Consider example 14, taking the coefficient of friction, `mu` to be 0.4 and
calculate the maximum compression of the spring `(g=10ms^(-2))`

Both the frictional force and the spring force act so to oppose the compression of the spring as shown in figure.

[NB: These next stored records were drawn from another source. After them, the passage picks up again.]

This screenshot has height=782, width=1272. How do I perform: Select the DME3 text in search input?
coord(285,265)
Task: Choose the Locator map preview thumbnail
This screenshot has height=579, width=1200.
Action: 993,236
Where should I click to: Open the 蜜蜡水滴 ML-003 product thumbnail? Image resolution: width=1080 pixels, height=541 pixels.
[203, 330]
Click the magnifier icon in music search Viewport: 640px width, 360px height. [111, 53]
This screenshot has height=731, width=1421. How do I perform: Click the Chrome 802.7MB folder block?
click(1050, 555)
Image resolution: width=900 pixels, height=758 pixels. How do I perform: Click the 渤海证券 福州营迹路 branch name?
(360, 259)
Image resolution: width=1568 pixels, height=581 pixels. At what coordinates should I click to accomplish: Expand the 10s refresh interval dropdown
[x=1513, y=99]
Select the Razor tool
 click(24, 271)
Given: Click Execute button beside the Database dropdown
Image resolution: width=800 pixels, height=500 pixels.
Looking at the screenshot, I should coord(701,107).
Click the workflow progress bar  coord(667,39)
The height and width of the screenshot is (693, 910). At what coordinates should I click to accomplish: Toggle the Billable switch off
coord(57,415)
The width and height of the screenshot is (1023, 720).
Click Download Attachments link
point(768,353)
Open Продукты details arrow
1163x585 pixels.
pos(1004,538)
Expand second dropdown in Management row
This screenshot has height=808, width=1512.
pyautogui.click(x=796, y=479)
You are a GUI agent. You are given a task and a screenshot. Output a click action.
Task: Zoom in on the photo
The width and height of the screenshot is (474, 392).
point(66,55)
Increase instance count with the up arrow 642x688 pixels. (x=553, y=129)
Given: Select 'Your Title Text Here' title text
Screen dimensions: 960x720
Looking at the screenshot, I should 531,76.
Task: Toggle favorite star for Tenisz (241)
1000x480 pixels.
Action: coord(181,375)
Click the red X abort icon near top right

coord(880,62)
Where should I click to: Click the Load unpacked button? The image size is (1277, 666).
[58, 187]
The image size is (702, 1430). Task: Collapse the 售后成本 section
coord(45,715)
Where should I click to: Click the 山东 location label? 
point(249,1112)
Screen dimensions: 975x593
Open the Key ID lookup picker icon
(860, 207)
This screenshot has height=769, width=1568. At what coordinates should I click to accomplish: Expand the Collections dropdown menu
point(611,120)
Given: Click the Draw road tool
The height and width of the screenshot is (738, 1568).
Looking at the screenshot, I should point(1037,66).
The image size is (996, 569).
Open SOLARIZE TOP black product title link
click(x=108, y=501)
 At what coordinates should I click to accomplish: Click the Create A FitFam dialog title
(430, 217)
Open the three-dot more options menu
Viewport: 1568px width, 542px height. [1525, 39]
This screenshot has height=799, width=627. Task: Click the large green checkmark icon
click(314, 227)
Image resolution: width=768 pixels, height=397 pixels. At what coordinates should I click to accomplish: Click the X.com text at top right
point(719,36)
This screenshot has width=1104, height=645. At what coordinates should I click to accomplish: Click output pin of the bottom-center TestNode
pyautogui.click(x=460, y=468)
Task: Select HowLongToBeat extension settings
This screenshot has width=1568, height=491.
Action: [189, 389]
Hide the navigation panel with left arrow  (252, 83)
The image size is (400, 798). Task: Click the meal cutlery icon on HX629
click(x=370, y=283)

Use the work - energy theorem,
The change in `KE=DeltaK=K_(f)-K_(i)=0-(1)/(2)mv^(2)`
The work done by the net force is `W=-(1)/(2)Kx_(m)^(2)-mu mg x_(m)`
Equating the two, we get
`(1)/(2)mv^(2)=(1)/(2)Kx_(m)^(2)+mu mg x_(m)`
`mumg=0.4xx1500xx10=6000N`
`Kx_(m)^(2)+2mumg x_(m)-mv^(2)=0" (After rearranging the given equation)"`
`x_(m)=(-2mu mg+sqrt(4mu^(2)m^(2)g^(2)-4(k)(-mv^(2))))/(2K)" "("Taking +ve sign with square root as "x_(m)" is +ve")`
`=(-mumg+sqrt(mu^(2)m^(2)g^(2)-4(k)(-mv^(2))))/(K)`
`=(-0.4xx1500xx10+sqrt((0.4xx1500xx10)^(2)+1500xx7.5xx10^(3)xx10^(2)))/(7.5xx10^(3))`
`=3.75m`
Which, as expected, is less than the result in Example 14. If the two forces on the body consist of a conservative force `F_(c)` and a non - conservative force `F_(nc)` the conservation of mechanical energy formula will have to be modified. By the W-E theorem.
`(F_(c)+F_(nc))Deltax=DeltaK`
But `F_(c)Deltax=-DeltaV`
Hence, `Delta(K+V)=F_(nc)DeltaX`
`DeltaE=F_(nc)Deltax`
where E is the total mechanical energy. Over the path this assumes the form
`E_(f)-E_(i)=W_(nc)`
where `W_(nc)` is the total work done by the non - conservative forces over the path Unlike conservative force `W_(nc)` depends on the path taken.